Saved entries
+ + + +
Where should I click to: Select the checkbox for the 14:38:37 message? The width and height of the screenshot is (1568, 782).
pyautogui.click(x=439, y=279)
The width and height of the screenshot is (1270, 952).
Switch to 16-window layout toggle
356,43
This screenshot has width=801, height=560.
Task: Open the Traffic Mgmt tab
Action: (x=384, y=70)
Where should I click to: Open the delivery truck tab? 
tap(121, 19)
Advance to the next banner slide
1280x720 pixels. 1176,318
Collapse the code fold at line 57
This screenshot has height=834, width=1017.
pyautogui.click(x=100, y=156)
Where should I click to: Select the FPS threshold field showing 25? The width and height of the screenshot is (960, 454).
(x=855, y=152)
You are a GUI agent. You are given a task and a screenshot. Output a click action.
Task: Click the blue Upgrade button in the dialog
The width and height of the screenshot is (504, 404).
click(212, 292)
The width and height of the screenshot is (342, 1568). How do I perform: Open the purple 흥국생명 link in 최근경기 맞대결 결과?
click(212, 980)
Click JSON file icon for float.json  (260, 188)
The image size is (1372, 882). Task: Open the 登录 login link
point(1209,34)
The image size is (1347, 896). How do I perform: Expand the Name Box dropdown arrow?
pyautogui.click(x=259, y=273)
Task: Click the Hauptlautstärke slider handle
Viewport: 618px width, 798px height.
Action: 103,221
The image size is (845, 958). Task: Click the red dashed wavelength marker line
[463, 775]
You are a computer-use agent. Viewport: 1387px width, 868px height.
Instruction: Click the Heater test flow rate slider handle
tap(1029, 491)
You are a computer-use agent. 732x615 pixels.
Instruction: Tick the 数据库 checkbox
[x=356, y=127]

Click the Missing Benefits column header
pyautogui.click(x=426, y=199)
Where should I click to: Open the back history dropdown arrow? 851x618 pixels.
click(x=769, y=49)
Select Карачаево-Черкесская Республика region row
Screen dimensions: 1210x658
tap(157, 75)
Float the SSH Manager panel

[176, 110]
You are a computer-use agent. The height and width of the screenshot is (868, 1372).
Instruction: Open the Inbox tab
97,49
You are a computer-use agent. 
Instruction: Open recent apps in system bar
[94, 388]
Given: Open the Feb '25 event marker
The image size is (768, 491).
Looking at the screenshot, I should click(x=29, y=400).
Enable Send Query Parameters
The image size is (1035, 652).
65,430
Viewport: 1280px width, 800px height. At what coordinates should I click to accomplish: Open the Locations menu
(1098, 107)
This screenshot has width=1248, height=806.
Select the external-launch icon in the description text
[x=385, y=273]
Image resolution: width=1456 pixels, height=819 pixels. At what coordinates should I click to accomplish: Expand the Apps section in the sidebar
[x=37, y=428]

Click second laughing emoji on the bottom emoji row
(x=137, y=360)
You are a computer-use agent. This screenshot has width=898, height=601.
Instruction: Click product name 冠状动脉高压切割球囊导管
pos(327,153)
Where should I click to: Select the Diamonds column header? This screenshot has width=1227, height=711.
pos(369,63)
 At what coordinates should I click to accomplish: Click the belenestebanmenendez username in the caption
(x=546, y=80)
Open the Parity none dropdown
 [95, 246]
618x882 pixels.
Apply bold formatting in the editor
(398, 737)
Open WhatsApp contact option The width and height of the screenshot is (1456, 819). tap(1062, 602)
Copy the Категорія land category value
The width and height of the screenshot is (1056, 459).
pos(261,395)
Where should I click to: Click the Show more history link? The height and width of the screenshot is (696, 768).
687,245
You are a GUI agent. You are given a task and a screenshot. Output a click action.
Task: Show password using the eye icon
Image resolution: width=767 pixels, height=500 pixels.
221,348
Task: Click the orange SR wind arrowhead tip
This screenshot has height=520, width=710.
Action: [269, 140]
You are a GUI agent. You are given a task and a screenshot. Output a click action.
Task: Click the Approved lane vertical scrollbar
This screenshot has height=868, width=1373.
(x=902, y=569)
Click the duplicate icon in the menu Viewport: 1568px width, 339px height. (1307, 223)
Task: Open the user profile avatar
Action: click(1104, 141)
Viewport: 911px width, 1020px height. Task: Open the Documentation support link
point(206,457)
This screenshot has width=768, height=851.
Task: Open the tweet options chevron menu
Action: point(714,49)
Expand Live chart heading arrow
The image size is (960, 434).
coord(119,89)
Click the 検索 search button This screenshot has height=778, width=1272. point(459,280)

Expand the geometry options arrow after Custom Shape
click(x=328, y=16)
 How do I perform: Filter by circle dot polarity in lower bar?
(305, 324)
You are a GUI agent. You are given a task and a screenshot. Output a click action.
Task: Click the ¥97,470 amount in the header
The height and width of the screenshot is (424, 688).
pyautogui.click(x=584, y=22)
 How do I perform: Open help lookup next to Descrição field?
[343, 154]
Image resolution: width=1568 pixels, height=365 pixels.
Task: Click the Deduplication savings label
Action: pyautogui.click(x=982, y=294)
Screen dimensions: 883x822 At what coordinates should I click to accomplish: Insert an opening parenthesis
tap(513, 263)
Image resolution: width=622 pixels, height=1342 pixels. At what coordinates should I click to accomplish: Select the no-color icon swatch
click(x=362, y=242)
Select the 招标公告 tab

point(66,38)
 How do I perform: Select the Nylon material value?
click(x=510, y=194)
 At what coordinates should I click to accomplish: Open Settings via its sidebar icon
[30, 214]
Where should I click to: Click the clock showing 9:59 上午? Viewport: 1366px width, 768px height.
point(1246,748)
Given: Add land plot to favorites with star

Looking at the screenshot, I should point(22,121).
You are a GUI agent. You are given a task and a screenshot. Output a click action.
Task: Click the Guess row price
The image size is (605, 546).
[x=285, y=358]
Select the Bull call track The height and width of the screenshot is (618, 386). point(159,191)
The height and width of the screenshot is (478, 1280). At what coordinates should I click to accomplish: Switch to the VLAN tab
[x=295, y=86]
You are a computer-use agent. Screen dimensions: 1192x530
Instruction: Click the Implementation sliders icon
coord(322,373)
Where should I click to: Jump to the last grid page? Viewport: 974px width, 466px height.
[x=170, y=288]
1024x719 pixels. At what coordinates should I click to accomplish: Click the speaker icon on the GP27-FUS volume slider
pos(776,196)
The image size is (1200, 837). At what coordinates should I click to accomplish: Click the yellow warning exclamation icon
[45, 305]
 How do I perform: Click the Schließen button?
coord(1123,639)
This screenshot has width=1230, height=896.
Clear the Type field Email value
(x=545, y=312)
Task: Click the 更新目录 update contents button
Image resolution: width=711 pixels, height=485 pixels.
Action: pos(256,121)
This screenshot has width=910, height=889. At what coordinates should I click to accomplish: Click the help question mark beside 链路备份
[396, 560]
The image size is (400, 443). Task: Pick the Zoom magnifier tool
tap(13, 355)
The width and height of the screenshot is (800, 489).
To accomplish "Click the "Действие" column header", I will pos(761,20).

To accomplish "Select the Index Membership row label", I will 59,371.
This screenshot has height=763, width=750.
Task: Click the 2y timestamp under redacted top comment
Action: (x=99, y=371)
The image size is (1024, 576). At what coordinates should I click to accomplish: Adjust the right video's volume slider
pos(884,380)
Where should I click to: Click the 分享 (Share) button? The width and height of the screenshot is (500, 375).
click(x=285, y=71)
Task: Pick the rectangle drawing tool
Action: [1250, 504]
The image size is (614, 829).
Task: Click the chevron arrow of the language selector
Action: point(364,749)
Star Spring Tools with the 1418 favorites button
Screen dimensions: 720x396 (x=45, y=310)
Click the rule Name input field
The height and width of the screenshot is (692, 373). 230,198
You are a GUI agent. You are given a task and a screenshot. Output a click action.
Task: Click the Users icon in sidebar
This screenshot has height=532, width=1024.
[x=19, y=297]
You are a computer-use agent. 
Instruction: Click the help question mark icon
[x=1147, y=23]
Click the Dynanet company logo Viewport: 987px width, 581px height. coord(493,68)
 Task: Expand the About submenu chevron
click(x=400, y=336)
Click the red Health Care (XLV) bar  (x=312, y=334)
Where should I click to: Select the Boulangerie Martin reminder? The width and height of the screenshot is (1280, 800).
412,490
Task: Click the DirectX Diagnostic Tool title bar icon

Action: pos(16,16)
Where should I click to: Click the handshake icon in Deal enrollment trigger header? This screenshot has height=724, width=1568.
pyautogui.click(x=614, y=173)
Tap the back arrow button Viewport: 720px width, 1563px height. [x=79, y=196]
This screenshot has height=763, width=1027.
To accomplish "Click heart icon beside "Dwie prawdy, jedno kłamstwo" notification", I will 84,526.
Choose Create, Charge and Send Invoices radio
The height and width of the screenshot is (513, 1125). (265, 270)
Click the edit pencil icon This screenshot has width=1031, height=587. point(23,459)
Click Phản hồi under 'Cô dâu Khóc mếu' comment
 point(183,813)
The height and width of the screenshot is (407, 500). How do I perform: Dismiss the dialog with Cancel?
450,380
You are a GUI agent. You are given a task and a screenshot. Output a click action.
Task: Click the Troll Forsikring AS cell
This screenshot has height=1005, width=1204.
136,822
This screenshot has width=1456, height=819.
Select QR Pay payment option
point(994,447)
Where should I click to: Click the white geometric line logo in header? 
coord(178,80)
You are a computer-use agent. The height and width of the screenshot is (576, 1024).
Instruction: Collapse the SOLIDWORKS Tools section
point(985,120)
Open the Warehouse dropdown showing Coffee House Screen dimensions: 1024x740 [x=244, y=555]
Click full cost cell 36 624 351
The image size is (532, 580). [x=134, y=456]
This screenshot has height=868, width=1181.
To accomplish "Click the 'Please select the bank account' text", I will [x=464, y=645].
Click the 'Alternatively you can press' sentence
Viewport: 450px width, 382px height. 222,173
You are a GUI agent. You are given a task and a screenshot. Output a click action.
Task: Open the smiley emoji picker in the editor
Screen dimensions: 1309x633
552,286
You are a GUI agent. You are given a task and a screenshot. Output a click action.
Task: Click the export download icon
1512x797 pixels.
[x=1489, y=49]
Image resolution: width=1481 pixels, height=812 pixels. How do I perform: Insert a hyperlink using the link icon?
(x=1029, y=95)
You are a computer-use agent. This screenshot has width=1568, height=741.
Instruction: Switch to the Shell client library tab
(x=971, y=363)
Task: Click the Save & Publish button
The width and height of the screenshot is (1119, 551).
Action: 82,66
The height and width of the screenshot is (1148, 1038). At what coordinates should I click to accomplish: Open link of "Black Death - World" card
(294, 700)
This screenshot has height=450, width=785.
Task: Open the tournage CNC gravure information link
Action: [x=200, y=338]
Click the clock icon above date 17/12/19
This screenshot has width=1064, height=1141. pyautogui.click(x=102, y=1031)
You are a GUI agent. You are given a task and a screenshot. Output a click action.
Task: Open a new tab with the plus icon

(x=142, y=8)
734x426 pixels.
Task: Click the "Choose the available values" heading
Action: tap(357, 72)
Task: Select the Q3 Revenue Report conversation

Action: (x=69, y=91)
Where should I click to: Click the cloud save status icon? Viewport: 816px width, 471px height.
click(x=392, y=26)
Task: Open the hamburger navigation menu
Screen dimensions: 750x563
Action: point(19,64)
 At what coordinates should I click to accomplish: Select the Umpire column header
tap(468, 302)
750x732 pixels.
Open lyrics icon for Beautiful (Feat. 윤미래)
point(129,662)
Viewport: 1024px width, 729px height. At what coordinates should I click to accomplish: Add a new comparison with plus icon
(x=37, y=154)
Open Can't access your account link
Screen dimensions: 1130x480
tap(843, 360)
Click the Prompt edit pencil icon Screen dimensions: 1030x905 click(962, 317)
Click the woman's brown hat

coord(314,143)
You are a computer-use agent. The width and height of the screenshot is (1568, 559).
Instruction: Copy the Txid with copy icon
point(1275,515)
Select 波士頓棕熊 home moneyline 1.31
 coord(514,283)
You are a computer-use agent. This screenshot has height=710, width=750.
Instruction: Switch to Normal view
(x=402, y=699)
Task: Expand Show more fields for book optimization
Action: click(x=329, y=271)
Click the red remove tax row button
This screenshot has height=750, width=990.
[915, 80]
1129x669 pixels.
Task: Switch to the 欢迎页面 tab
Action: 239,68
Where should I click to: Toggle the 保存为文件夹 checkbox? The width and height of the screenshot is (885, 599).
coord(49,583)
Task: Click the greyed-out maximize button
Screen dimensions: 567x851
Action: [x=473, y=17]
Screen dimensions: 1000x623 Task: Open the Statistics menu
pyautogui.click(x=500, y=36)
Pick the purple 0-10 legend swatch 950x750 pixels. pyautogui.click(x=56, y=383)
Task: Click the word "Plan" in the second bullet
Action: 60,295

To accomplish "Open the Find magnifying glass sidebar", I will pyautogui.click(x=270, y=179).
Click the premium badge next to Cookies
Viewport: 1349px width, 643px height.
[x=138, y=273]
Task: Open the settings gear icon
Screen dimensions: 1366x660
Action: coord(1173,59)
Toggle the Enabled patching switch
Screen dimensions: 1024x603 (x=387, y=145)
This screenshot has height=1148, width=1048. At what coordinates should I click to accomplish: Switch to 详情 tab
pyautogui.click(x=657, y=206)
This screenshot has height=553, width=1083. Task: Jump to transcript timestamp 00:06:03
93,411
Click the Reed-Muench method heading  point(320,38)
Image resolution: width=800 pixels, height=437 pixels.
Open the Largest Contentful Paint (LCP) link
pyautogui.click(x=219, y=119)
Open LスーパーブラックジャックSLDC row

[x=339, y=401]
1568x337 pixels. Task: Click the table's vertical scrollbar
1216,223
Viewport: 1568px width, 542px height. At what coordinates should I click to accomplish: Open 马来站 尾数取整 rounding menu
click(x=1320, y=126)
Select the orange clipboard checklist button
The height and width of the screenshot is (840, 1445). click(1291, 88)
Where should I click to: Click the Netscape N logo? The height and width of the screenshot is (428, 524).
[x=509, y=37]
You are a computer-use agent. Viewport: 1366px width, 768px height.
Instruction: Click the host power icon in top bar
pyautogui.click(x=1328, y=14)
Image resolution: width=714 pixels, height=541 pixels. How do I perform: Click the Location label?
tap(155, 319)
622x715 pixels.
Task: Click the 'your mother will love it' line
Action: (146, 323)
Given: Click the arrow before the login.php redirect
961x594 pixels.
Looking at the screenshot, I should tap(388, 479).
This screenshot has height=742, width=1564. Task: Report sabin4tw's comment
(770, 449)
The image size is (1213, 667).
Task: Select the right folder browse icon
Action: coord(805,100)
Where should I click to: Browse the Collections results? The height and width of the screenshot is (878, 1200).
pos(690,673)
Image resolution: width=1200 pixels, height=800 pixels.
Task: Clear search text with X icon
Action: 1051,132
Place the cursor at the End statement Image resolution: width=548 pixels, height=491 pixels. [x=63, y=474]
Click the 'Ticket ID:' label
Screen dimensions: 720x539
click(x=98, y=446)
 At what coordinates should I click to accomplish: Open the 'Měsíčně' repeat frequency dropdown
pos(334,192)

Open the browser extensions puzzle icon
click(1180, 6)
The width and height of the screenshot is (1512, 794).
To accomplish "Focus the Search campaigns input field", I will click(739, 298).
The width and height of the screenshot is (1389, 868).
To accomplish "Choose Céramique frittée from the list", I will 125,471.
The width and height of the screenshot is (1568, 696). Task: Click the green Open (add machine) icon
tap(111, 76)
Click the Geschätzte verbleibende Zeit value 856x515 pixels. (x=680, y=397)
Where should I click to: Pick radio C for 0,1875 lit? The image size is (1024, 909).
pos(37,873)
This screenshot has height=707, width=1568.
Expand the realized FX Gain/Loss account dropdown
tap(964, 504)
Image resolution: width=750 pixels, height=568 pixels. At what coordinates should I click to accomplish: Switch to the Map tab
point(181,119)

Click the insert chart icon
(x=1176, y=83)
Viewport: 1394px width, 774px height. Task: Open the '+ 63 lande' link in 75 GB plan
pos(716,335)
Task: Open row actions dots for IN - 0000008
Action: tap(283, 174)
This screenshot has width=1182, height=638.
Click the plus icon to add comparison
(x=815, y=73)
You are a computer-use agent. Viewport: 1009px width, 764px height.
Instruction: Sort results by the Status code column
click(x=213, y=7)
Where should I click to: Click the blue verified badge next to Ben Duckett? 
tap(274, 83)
+ + + +
What the task requires
Starting at the line that contains "Select 波士頓棕熊 home moneyline 1.31" and stopping after the line that contains "has height=710, width=750.", write out every line exactly as it appears above, and no other line.

Written answer
Select 波士頓棕熊 home moneyline 1.31
 coord(514,283)
You are a computer-use agent. This screenshot has height=710, width=750.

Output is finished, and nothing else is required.